Perhaps it’s foolhardy to suggest that there is a winning formula for the Palme d’Or at all. In its near 70-year lifespan, the award has remoulded its values countless times, keeping, as Frémaux said, in “step with history.” Perhaps, then, Palme d’Or-winning films are those which seem to echo the values of the day or predict where those values are heading. But that’s all quite vague. What we really need are cold hard facts. Thankfully, a data study of the Cannes Film Festival was released back in 2015, offering us an insight into the kind of films that tend to win the top prize.

According to the report, which looked at data from 2010 to 2015, 84% of Palme d’Or shortlisted films are dramas. Of those shortlisted, 53% were French. The study also found that British director Ken Loach has been shortlisted 12 times since 1981, but has only one the Palme d’Or once, suggesting that the judging panel have historically valued observational and socially-aware films.

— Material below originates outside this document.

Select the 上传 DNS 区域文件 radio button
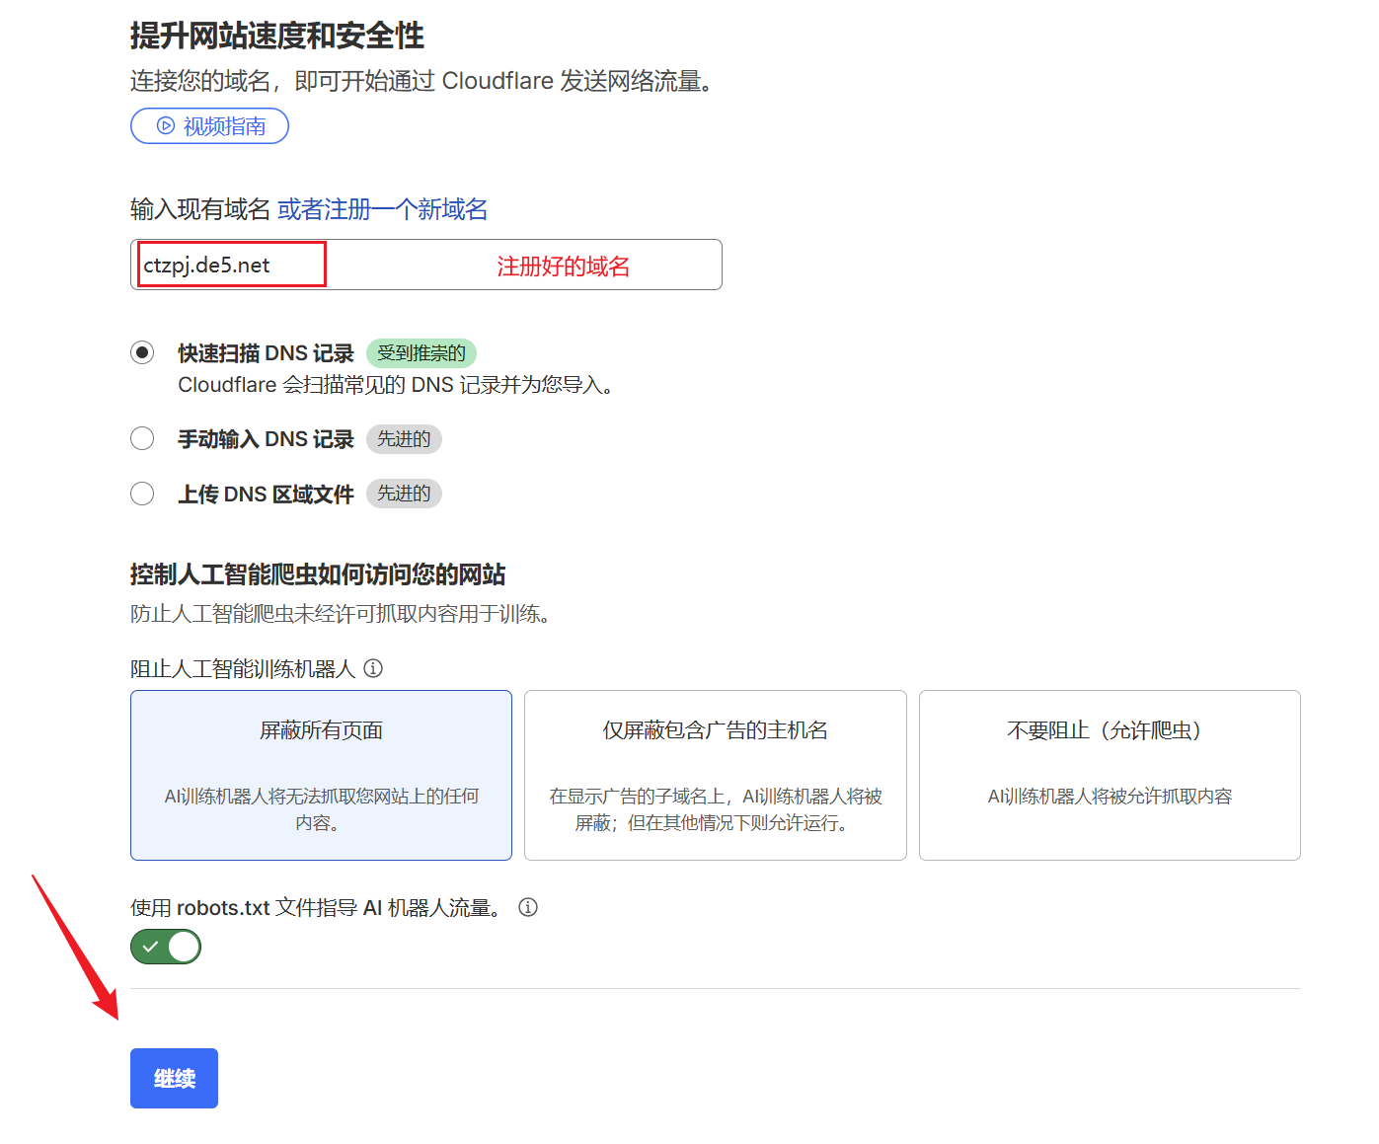1379x1144 pixels. [x=142, y=494]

It’s clear that if you’re looking to make a Palme d’Or-winning film, you’re best off sticking to drama. Since the festival began, the genre has defined over 80% of all films shortlisted. In recent years, that percentage has increased, peaking at 93% in 2015. This year’s selection includes films with strong comedic elements (Triangle Of Sadness for example), but all feature drama as one of their three key genres. You’d also do well to be a French filmmaker working with screenwriter Jean-Claude Carrière, who’s written ten Palme d’Or-nominated films. Maybe you’d cast Gérard Depardieu as well. He’s appeared in 16 nominated features and has won the Best Actor award once. When it comes to theme, things get a little bit more complex. Generally speaking, films that deal with universal themes such as love (especially love triangles), family, youth, and time tend to stand out.

So which of these year’s nominees looks set to take home the golden palm? Many have suggested that previous Palme d’Or winner Ruben Ostlünd might be in with a chance. While its unheard of for the same director to win the award twice, his deft exploration of the grotesqueness of the affluent in Triangle Of Sadness echoes our concern with the ever-widening gap between rich and poor and the hypocrisy of those with enough money to preach about equality without having to fight for it. That being said, the dominant mood seems to be that this year’s winning film will be one half-detached from our present reality. This year’s panel is mainly made of filmmakers, many of whom greatly admire the work of 79-year old director David Cronenberg, whose dystopian vision in Crimes Of The Future has been described as bewildering, disgusting and incredibly ambitious. Of course, as it stands, all is speculative.